Words: Gabrielle Donnelly
There is never an inkling of a doubt, when you are in conversation with Jeremy Irons, that you are in the presence of a Thespian. For starters, there’s the look – the swept-back salt and pepper hair, the darkly dramatic features highlighted by the knotted scarf, the huge, elegant hands waving gracefully in the air.
Then there’s the voice – resonant and beautifully modulated, the carefully honed instrument of a meticulously responsible owner. But most of all there’s the conversation.
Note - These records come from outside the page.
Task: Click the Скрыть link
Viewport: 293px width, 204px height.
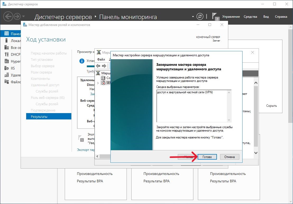Action: click(x=271, y=106)
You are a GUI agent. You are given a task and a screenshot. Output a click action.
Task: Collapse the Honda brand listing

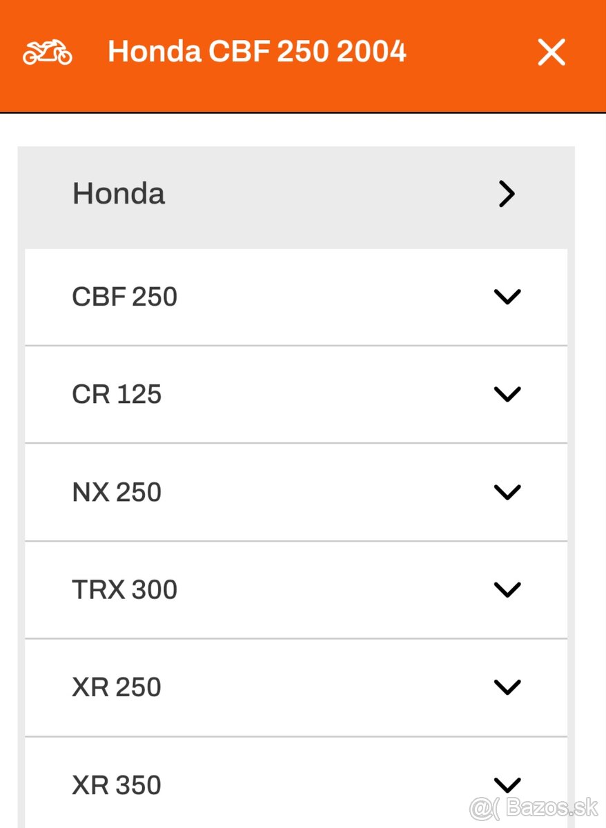[297, 194]
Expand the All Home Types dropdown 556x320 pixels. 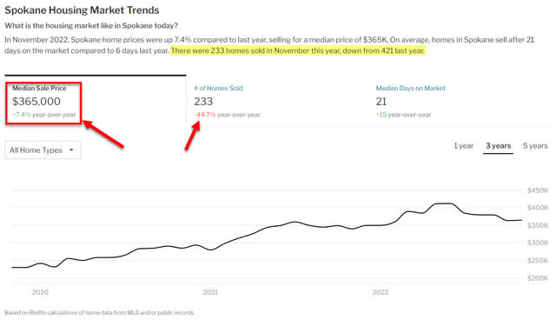(43, 150)
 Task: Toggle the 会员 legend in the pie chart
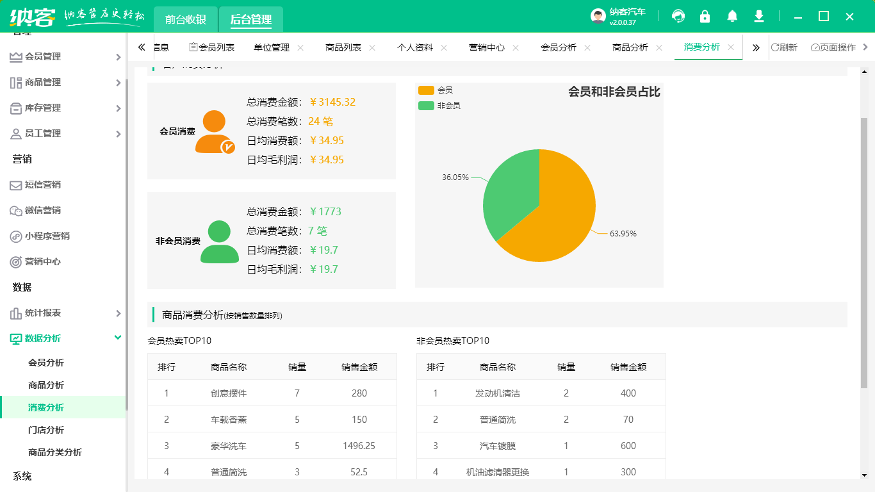coord(437,90)

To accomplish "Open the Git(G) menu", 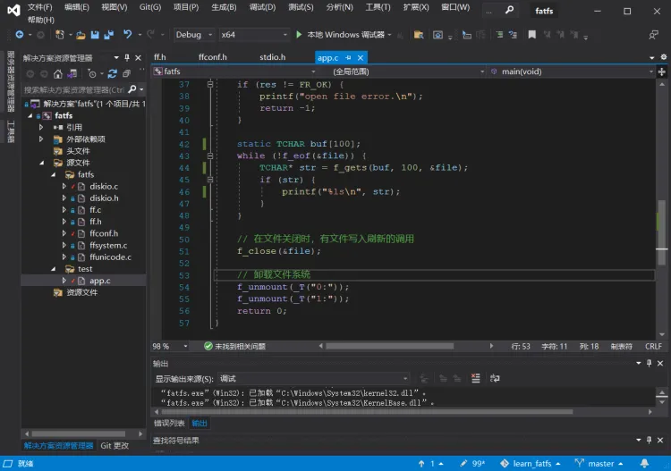I will pos(149,7).
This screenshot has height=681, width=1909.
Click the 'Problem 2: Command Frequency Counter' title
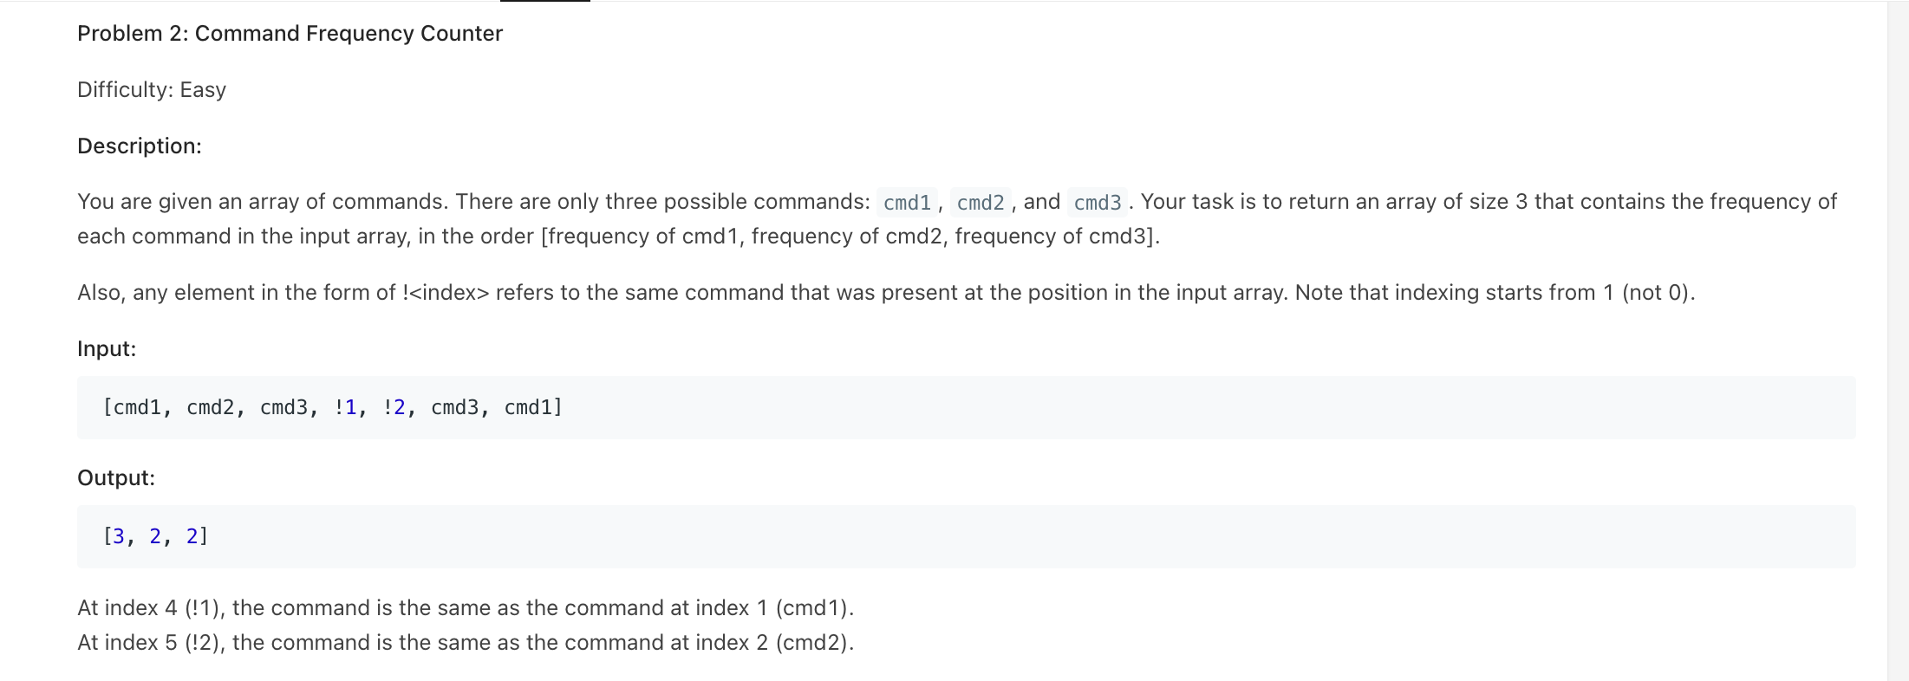[290, 34]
It swoops and swerves as it encompasses fabulously famous people, glamorous geographical byways, positively polychromatic opinions and some truly gorgeous anachronisms. (‘I am not,’ he announced to me once, ‘the sort of disapproving father who sends his sons telegrams.’) Telegrams!
He is never, ever, dull.
In a world where conformity is increasingly, and dispiritingly, the norm, Jeremy is an unapologetically unreconstructed luvvie who will
as happily give you his views on the current state of organised religion (‘I’m disappointed in it and I’ll tell you why…’) as reflect on playing Cardinal Borgia, who became Pope Alexander VI, in the Sky TV series The Borgias – ‘it’s the vulnerability that made him interesting to me.’
We are chatting on a sunny morning at the Four Seasons Hotel in Beverly Hills; he’s in LA for some promotional activity, but has a pad in New York and five other homes, including a pink castle in Ireland. Most of the time, he and his wife, the actress Sinead Cusack, flit between the Oxfordshire town of Watlington and the castle near Ballydehob, in County Cork.
‘I’m a jobbing actor,’ he says with some pride. ‘I always have been. I do theatre, television, movies; I’ll do anything anybody suggests if it tickles my fancy. I mean, I like to be paid, but if someone offers me a good character in a good story, I really don’t mind where it’s played.
‘I’ve done a couple of big-budget movies – a Die Hard – and I’ve done a couple of… what would you call them? Sort of… dragony pictures, you know?’ He sniffs at the memory of 2000’s Dungeons & Dragons.
‘Of course, doing a blockbuster is useful because people who make movies think that people who are in movies that make a lot of money will make their movies more money. It’s a clearly unproven thing, but that’s what accountants believe. For me, it’s more about the fun I have on a shoot. On the whole, I prefer smaller-budget films – they’re faster to make. With Die Hard, I’d wait for days while a ship was turned around so that a car could fall on it!’